Exercise directions:
Answer these questions using the text on singular perturbation problems below.
(a) In which practical fields does the text say these problems arise?
(b) What kind of mesh do the large local variations of the derivatives usually suggest?
(c) What are the two major difficulties the text names?

---- Text segment

Singular perturbation problems in ordinary differential equations can pose significant numerical difficulties. Those problems often arise in many practical applications such as semiconductor theory, fluid dynamics, seismology and nonlinear mechanics. Often in such problems one may expect some high-order derivatives to be multiplied by a small parameter \(\epsilon\). In discretizing a singularly perturbed problem, the large local variations of the derivatives usually suggests a highly nonuniform mesh that is fine when the solution varies rapidly and coarse where the solution is smooth.
If one calls h the largest mesh stepsize used over the entire domain, then for reasons of efficiency \(\epsilon \ll h\) that means h cannot be chosen small with respect to the problem coefficient \(\epsilon\). This situation raises theoretical difficulties because the usual asymptotic theory, which is valid when h can be chosen “sufficiently small” no longer holds. Hence one has two major difficulties: (a) the choice of a suitable discretization method and a theory to support its use, (b) the construction of an appropriate nonuniform mesh.

--------
---- Stored data

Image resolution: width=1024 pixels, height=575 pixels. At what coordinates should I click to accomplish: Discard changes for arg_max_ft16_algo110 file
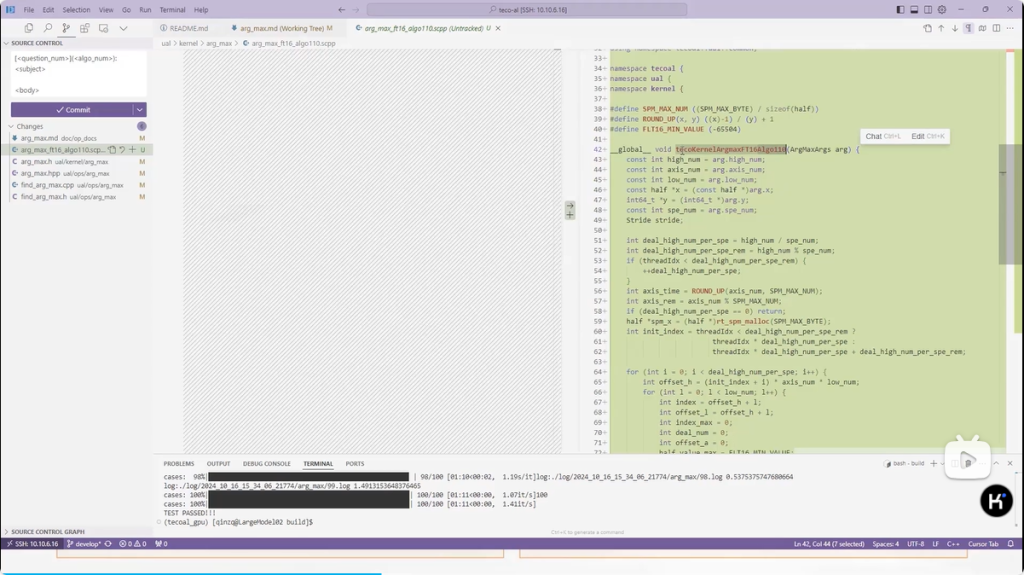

--------

Completed task:
(a) Semiconductor theory, fluid dynamics, seismology and nonlinear mechanics.
(b) A highly nonuniform mesh, fine where the solution varies rapidly and coarse where the solution is smooth.
(c) Choosing a suitable discretization method along with a theory to support its use, and constructing an appropriate nonuniform mesh.